WORK REQUIRED:
Rewrite the lines of the items below as a numbered list, skipping any blank lines and leaving out the pictures.

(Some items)
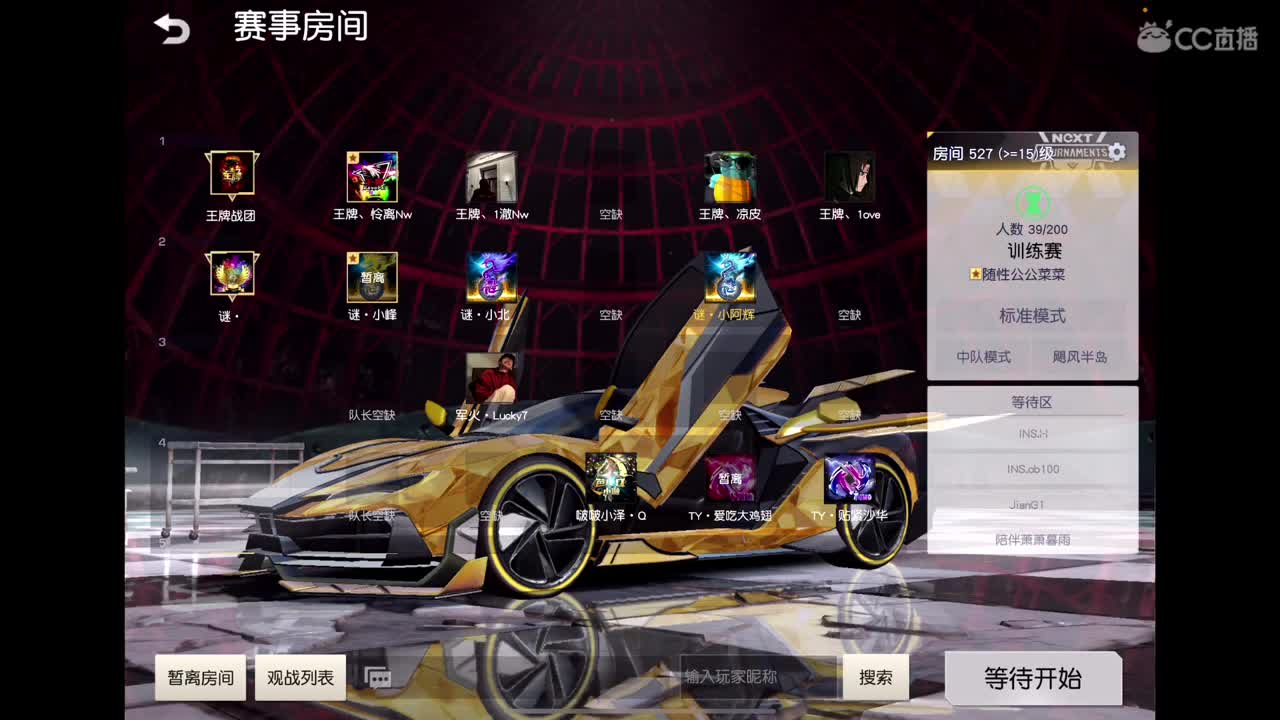The width and height of the screenshot is (1280, 720).
Task: Toggle the 标准模式 selection
Action: 1033,317
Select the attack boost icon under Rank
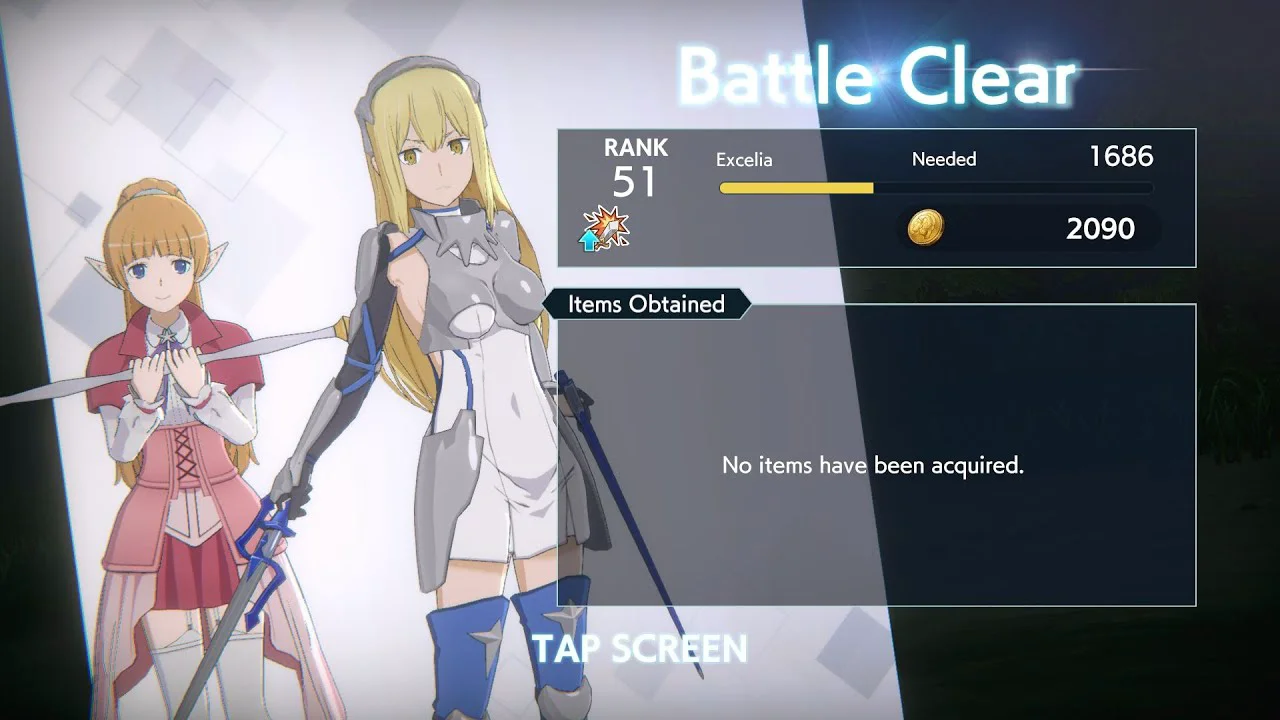 605,229
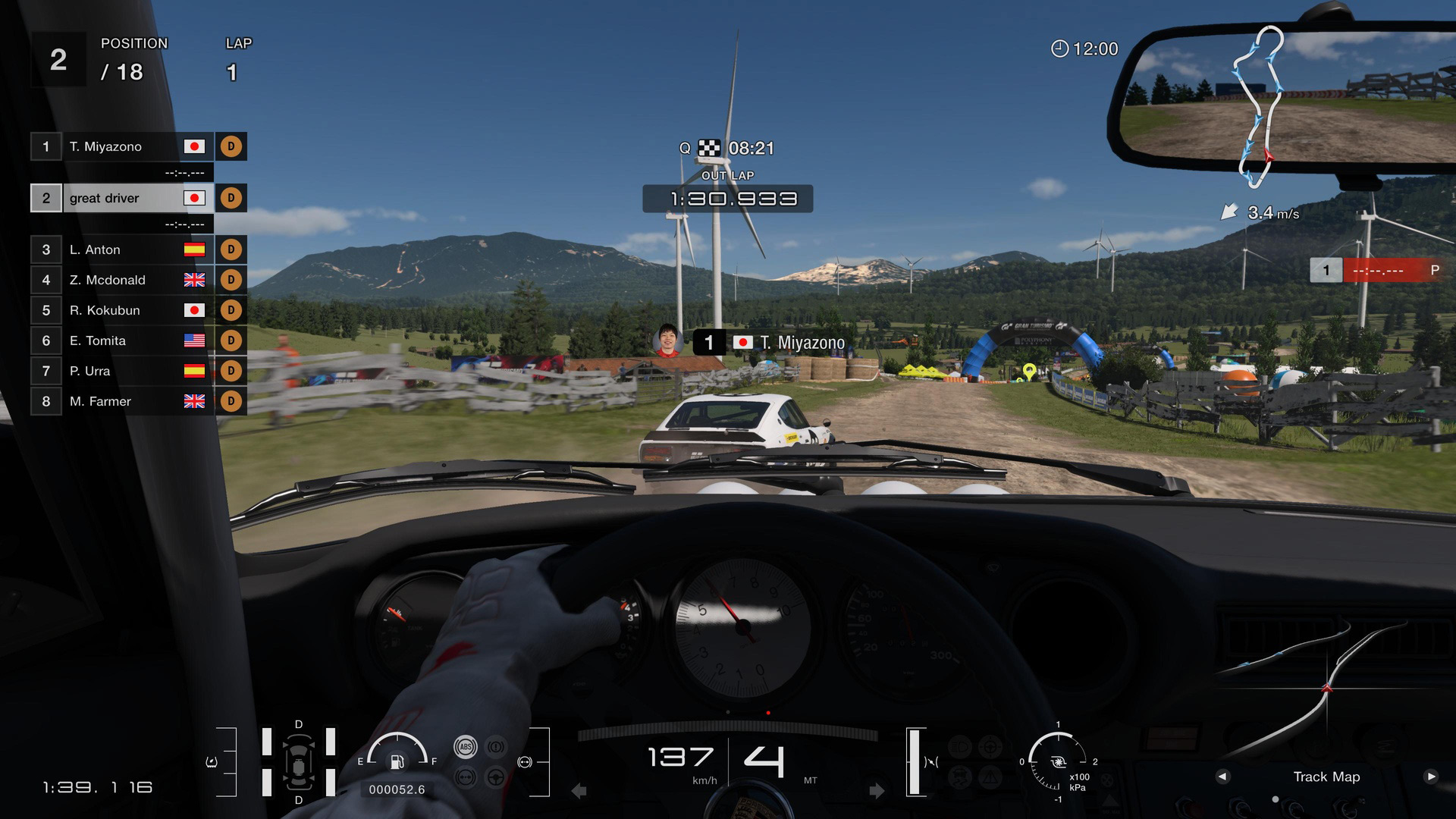Click the left turn arrow indicator
This screenshot has width=1456, height=819.
click(579, 791)
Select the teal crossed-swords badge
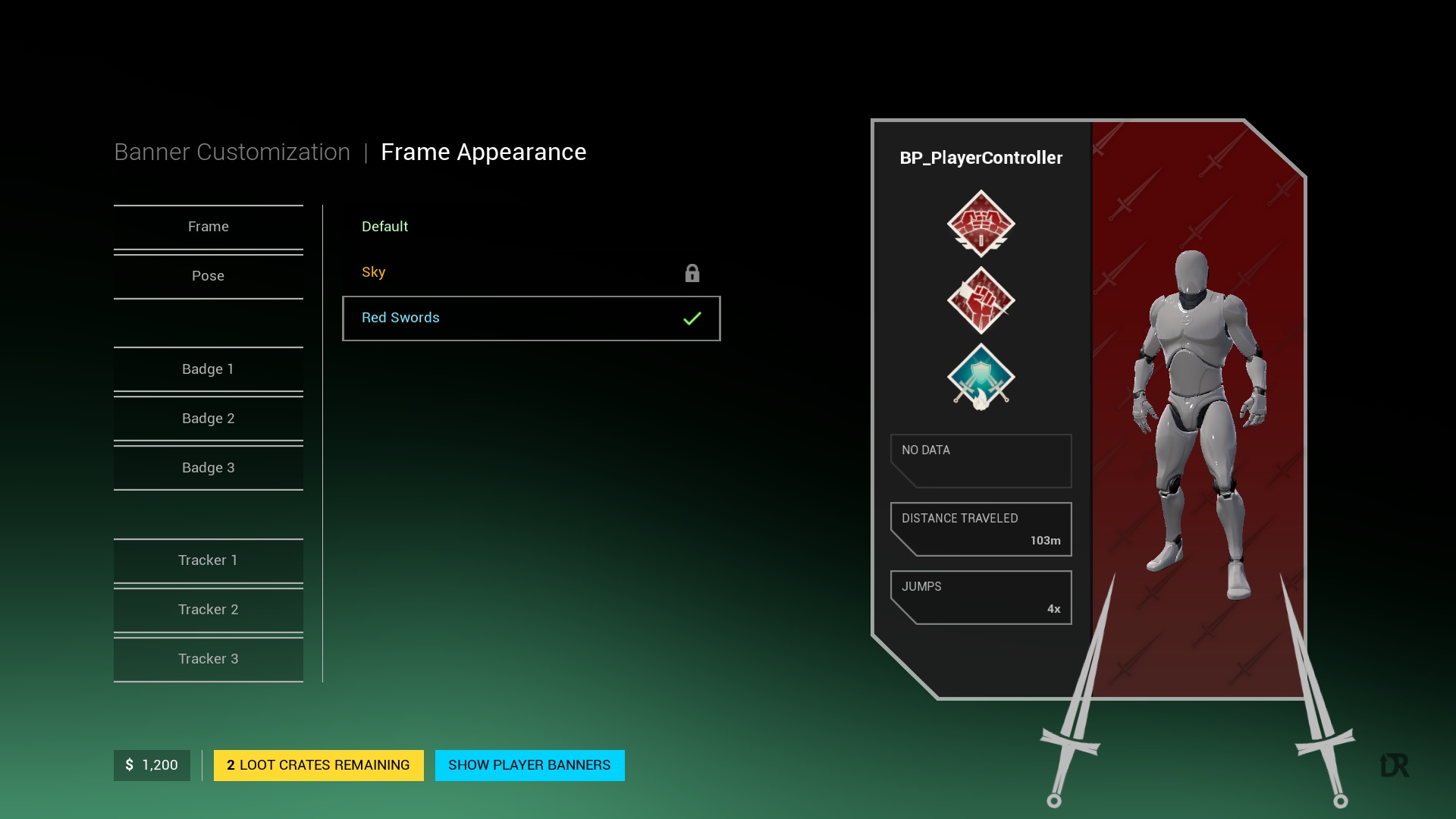Viewport: 1456px width, 819px height. point(981,377)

EXPECTED ANSWER:
1. The width and height of the screenshot is (1280, 720).
2. Task: Toggle the 标准模式 selection
3. Action: 1033,317
4. Select the attack boost icon under Rank
5.  605,229
6. Click the left turn arrow indicator
7. This screenshot has width=1456, height=819.
8. click(579, 791)
9. Select the teal crossed-swords badge
10. Viewport: 1456px width, 819px height. point(981,377)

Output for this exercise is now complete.